When medical graduates are surveyed about the perceived barriers to long-term rural practice, the practicalities of partner employment, social isolation and concerns regarding children’s education are identified. These matters are not addressed by the above-mentioned initiatives. Financial incentives are not considered influential by the majority of GPs as distinct from locum-relief incentives, and work-life balance related to on-call demands disproportionately affect GPs in smaller areas along with reduced opportunities for career development.
If incentives are unsuccessful, is bonding a viable strategy? Leaving aside discussions regarding International Medical Students and International Medical Graduates, in 2016, 25.1% of Australian domestic graduates’ tuition fees were supported either through the Bonded Medical Places or Medical Bonded Rural Scholarship schemes which require recipients to work in rural/workforce shortage areas. Bonded Medical Places require a return of service in an area “sufficiently rural” or in a district of workforce shortage equivalent to the length of the student’s course, less any period of eligible pre-vocational or vocational training (pre-2015). For students commencing in 2016 or later, the return of service is “…equal to 12 months… worked in blocks of no less than 12 weeks…completed between commencing internship and five years after fellowship is achieved”.
Practically, bonding schemes do not compel a medical graduate to work rurally in the long term after being certified for independent practice, nor could there be a sound moral basis to compel with more proscriptive programs being tantamount to civil conscription.

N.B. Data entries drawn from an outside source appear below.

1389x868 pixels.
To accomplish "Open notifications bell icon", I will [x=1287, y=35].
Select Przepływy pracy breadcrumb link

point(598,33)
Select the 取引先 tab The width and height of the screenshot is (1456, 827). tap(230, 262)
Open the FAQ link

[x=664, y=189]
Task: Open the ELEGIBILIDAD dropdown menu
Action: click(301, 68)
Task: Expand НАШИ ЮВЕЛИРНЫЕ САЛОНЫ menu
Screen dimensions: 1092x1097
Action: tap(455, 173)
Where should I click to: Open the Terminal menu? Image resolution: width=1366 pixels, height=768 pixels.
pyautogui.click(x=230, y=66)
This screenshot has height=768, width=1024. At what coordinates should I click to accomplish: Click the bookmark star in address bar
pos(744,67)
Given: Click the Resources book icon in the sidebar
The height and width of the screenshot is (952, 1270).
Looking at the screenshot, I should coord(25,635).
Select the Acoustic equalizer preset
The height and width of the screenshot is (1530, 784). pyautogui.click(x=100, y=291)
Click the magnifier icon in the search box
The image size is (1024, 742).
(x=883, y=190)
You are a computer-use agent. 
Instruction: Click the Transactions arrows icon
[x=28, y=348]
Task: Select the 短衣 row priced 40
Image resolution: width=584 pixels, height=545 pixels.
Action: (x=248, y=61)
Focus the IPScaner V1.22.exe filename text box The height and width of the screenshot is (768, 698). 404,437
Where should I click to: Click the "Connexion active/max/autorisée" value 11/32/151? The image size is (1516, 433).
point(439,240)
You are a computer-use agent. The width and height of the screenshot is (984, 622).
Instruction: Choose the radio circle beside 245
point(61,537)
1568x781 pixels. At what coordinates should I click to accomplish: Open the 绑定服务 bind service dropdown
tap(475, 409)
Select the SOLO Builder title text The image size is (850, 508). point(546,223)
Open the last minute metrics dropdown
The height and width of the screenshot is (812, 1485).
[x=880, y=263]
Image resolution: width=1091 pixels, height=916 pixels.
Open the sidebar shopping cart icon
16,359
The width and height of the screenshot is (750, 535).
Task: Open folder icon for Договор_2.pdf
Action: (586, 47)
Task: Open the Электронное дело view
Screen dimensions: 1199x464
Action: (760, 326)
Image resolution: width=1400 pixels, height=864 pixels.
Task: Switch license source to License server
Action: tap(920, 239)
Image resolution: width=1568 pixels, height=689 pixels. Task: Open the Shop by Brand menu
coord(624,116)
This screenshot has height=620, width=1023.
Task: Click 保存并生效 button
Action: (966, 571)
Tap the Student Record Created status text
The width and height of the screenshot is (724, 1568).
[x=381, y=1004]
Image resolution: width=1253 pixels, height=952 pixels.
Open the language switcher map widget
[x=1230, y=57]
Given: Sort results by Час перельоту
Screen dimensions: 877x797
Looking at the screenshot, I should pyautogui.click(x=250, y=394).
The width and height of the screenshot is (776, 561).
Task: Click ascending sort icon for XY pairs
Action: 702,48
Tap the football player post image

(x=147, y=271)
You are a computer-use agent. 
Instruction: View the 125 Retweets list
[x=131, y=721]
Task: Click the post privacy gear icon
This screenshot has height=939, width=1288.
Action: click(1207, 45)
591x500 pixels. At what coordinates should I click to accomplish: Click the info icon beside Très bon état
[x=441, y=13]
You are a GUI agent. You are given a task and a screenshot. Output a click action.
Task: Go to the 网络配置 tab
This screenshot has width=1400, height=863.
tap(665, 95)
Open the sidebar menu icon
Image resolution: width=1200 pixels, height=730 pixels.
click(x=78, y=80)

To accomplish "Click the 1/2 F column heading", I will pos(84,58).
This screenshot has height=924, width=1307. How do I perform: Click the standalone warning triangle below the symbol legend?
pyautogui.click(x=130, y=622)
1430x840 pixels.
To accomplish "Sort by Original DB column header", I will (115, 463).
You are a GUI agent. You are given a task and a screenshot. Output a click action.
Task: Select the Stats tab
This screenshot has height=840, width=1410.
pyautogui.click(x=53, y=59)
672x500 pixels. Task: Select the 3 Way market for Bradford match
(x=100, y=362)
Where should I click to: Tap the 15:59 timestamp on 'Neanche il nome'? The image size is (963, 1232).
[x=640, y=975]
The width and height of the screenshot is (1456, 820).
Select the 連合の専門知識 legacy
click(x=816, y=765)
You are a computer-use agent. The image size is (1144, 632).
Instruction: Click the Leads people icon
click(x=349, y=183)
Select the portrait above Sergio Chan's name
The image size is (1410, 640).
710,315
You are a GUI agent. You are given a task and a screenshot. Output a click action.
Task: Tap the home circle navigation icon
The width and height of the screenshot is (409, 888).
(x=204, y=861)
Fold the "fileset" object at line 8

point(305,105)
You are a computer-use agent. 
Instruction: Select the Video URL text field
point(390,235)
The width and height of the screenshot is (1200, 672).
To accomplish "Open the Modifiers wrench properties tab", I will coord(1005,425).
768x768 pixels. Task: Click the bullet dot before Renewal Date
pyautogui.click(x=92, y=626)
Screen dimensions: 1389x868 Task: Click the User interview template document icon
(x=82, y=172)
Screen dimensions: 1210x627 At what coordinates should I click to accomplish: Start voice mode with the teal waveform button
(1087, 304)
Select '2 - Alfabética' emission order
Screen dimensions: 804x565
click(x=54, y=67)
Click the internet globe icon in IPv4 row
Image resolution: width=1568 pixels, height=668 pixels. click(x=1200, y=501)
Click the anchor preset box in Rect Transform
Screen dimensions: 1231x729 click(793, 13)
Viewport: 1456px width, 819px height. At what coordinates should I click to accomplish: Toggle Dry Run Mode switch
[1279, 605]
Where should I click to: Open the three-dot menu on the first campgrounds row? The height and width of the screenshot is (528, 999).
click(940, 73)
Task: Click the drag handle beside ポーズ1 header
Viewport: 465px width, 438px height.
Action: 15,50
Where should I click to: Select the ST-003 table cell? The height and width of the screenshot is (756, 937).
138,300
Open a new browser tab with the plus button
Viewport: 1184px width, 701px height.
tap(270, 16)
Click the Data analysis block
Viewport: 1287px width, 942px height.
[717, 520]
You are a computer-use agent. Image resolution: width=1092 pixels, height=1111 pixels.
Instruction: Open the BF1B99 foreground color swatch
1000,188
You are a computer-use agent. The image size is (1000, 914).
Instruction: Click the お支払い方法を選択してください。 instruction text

Each year, Australian Rural Clinical Schools graduate several hundred students who could be the future rural workforce. Though we are very grateful to have rural needs tangibly acknowledged and supported by current programs, further work in rural internship numbers and VTPs in consultation with Medical Royal Colleges, with stakeholders and employers is needed for the establishment of a stable and sustainable rural medical workforce in the late 2020s and beyond.
In other words, a pipeline must be well located, designed and engineered, leak-proof and have sufficient capacity to deliver water to where it is needed.
A/Prof Mark Arnold is the current Associate Dean and Head of School at the School of Rural Health. He is a practicing physician in the field of Rheumatology, with practices in Dubbo, Gloucester and Orange.